# RECORDS PROVIDED

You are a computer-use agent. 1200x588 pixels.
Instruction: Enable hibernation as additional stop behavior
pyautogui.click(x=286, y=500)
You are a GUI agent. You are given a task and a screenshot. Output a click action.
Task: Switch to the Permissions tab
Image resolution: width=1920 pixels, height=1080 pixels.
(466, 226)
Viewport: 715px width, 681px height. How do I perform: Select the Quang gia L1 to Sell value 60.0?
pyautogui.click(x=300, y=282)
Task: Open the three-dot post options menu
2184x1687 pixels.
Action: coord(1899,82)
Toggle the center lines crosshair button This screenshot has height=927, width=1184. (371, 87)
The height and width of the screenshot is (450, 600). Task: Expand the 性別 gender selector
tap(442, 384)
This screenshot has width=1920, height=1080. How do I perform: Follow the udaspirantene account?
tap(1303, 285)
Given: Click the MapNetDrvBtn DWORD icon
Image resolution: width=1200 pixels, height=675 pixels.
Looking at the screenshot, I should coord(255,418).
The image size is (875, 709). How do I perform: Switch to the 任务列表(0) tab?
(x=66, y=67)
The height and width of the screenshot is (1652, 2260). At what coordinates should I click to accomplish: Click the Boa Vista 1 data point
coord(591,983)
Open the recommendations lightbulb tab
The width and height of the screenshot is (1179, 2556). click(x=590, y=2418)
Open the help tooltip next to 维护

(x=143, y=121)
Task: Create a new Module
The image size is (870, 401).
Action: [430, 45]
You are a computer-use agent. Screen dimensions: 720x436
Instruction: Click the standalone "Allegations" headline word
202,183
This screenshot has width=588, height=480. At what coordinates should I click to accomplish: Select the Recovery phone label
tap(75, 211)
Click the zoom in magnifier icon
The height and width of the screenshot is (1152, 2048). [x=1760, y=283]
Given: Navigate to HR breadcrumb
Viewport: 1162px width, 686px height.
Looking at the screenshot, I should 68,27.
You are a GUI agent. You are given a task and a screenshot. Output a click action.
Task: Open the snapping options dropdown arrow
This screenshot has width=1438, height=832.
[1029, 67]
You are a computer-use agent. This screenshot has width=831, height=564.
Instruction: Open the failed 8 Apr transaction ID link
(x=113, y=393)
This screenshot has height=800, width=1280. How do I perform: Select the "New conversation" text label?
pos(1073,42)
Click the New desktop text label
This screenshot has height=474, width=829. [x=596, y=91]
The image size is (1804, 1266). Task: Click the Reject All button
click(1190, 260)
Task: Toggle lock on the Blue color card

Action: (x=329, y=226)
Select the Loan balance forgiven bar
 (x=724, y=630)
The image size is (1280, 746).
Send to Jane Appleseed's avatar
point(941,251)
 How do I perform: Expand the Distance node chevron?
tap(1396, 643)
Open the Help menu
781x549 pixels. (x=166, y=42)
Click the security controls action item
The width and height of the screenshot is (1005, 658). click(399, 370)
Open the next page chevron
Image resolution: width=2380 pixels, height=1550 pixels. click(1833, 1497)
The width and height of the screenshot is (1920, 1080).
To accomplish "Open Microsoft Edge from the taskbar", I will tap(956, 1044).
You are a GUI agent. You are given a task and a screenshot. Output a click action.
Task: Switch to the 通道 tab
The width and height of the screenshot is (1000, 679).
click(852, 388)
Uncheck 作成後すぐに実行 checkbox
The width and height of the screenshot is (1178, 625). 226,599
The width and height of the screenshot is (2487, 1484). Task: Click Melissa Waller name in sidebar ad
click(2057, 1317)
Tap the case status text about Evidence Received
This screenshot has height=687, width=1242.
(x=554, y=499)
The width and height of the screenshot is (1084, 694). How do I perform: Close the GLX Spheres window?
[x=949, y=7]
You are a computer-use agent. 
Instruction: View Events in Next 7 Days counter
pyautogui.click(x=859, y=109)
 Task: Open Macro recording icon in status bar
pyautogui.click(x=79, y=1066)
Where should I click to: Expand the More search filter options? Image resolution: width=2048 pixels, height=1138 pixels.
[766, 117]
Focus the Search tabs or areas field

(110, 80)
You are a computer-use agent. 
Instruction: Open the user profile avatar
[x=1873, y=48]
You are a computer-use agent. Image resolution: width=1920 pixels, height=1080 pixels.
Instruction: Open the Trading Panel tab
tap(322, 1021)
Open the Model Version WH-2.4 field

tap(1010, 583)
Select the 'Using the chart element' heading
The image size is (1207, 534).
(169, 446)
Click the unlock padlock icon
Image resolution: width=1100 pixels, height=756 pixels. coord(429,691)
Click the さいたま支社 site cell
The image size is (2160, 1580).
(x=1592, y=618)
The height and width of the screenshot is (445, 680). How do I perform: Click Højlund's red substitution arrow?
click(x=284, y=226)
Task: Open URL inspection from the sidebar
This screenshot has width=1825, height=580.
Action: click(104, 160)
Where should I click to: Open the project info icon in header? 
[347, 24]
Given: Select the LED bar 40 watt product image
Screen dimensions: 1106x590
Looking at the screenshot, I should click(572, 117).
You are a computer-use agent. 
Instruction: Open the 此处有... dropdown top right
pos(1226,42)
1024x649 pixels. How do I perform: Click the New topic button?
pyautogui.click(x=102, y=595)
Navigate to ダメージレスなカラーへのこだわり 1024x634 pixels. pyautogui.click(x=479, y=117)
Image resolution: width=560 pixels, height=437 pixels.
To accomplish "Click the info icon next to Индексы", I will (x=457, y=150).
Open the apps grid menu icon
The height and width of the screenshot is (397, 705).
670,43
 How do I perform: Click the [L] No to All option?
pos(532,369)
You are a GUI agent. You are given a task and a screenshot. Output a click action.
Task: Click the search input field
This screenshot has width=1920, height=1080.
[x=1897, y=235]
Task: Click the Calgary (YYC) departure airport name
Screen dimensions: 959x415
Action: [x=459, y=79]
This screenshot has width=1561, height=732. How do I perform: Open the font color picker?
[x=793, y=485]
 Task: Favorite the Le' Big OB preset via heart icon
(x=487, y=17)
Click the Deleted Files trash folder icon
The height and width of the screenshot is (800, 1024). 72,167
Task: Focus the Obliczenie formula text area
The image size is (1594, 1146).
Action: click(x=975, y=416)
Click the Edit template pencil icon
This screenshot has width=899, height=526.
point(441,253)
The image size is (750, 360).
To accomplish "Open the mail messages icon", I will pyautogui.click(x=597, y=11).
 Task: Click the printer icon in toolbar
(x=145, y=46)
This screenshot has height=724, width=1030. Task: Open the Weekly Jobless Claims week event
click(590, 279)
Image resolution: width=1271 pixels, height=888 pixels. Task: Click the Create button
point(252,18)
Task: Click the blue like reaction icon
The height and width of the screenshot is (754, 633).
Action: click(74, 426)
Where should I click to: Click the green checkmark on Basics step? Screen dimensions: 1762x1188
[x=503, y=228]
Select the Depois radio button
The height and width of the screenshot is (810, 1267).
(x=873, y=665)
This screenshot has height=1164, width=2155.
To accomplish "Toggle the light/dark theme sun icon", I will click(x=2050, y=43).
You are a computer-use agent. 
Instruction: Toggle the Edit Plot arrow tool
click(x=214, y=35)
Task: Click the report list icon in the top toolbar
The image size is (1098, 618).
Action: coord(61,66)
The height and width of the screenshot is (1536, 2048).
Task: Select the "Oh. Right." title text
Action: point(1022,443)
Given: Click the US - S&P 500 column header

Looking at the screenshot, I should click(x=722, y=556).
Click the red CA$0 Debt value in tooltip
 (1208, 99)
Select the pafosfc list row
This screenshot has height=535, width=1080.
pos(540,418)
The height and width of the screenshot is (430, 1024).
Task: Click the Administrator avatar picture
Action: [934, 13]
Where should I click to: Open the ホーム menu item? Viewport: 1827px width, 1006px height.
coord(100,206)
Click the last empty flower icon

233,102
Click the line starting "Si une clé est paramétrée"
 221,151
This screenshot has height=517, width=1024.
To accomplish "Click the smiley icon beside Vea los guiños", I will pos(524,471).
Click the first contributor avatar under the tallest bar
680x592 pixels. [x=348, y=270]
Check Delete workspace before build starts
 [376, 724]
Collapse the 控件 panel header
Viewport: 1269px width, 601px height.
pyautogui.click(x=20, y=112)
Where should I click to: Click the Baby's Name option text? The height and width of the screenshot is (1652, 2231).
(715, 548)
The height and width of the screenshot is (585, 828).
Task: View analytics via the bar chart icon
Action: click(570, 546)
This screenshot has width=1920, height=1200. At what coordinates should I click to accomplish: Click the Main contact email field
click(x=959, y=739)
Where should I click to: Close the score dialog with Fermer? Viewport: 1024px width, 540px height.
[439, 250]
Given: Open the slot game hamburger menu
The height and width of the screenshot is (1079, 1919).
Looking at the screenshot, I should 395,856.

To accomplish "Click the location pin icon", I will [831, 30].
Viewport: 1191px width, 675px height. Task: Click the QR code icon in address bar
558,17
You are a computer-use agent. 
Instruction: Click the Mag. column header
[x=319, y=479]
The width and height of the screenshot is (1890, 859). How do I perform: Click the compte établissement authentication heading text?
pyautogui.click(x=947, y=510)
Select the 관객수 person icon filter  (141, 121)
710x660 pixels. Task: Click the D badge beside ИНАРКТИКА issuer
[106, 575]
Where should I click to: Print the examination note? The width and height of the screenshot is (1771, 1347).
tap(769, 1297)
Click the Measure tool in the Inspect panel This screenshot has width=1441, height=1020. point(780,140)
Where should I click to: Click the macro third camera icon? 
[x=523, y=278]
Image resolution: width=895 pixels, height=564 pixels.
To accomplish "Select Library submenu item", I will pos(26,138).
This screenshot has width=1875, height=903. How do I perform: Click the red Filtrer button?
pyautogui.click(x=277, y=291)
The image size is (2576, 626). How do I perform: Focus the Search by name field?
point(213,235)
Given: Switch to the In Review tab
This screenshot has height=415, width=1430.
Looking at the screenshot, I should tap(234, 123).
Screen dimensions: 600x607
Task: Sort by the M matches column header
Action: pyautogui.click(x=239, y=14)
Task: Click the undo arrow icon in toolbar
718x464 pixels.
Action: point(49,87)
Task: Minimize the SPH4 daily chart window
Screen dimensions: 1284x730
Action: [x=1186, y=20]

# WHAT IS REQUIRED
Write out the rows from the line with "This screenshot has width=1920, height=1080. How" to the line with "(x=143, y=121)", both included, without any changes.

# EXERCISE RESULT
This screenshot has width=1920, height=1080. How do I perform: Follow the udaspirantene account?
tap(1303, 285)
Given: Click the MapNetDrvBtn DWORD icon
Image resolution: width=1200 pixels, height=675 pixels.
Looking at the screenshot, I should coord(255,418).
The image size is (875, 709). How do I perform: Switch to the 任务列表(0) tab?
(x=66, y=67)
The height and width of the screenshot is (1652, 2260). At what coordinates should I click to accomplish: Click the Boa Vista 1 data point
coord(591,983)
Open the recommendations lightbulb tab
The width and height of the screenshot is (1179, 2556). click(x=590, y=2418)
Open the help tooltip next to 维护

(x=143, y=121)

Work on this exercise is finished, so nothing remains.